Data provided Start Marker

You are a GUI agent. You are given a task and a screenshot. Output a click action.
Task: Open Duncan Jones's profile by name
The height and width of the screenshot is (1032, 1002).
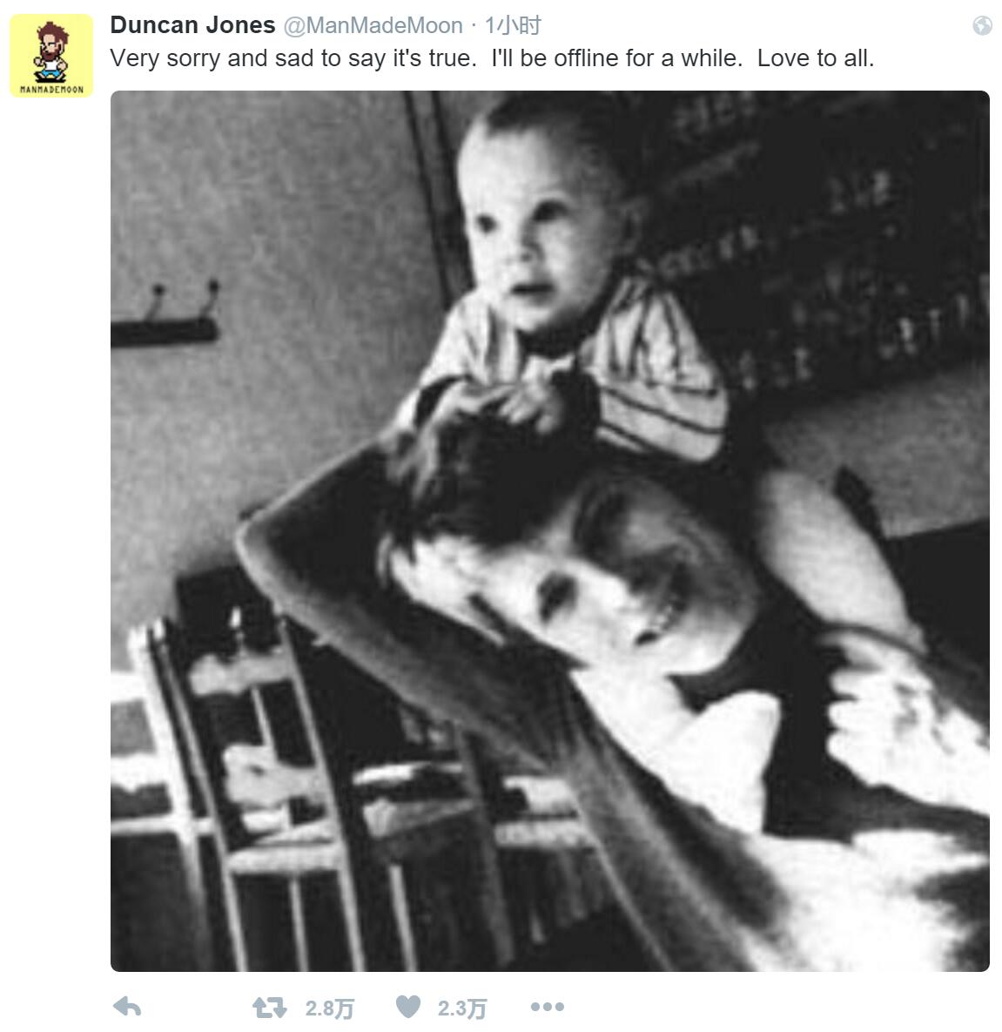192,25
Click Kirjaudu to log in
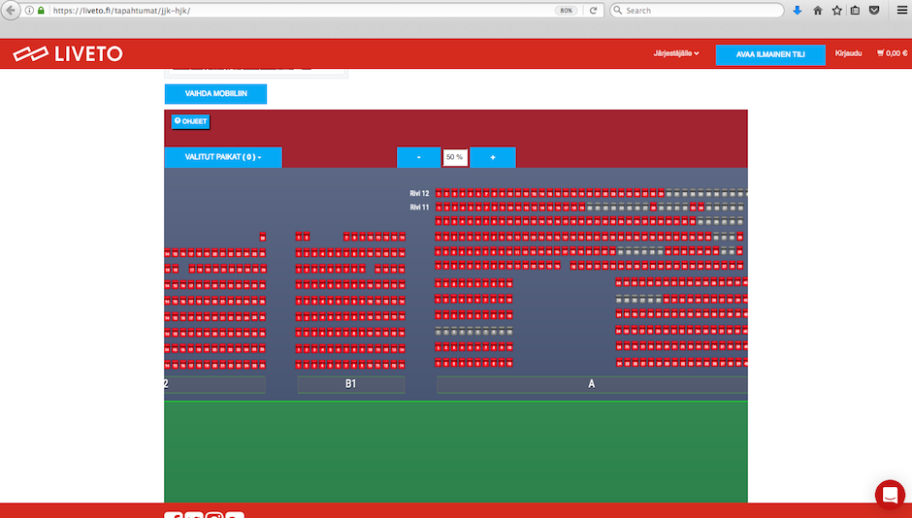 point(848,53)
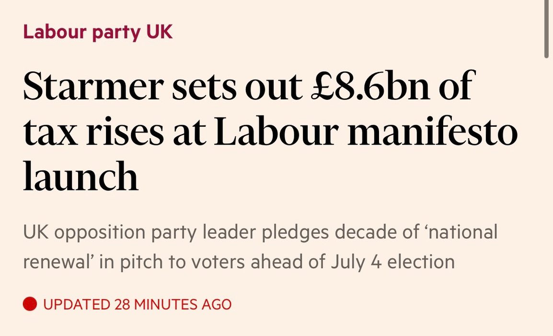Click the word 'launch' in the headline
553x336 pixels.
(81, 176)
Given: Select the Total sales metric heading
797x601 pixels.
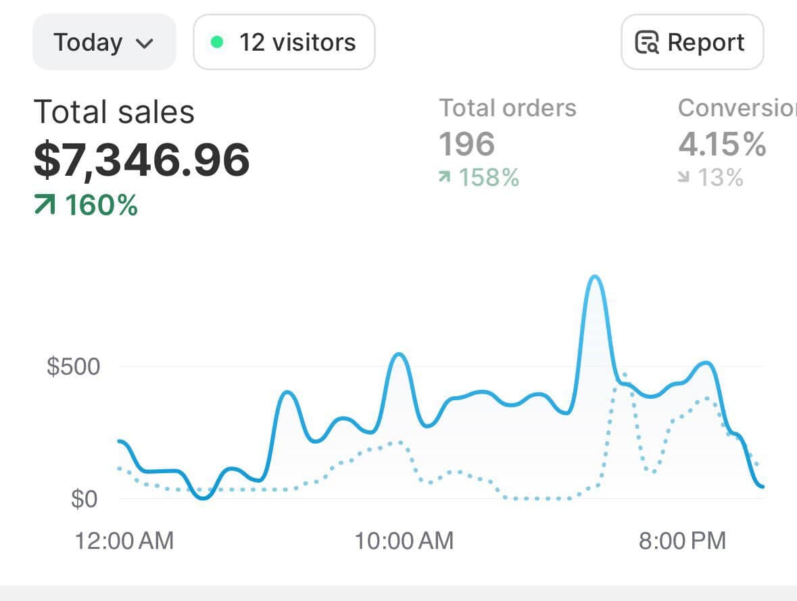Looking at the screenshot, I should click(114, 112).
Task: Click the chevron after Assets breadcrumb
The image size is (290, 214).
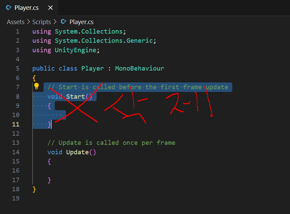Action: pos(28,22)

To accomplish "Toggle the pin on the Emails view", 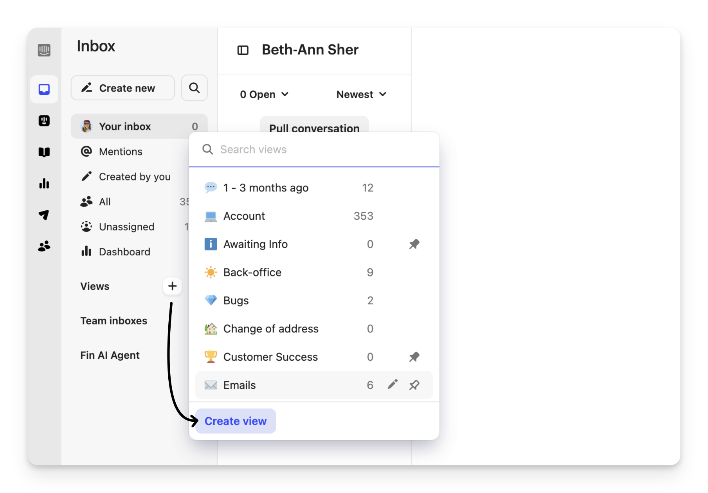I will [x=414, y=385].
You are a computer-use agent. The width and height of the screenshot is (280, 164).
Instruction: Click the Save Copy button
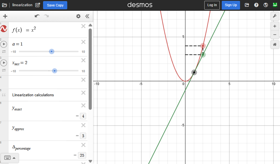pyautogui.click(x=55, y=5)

Data provided End Marker

## Work item
Retype exactly, please, the span from the line holding "You are a computer-use" through the closing line of the data, both ends included, without the pictures.

## Problem solution
You are a computer-use agent. The width and height of the screenshot is (280, 164).
Instruction: Click the Save Copy button
pyautogui.click(x=55, y=5)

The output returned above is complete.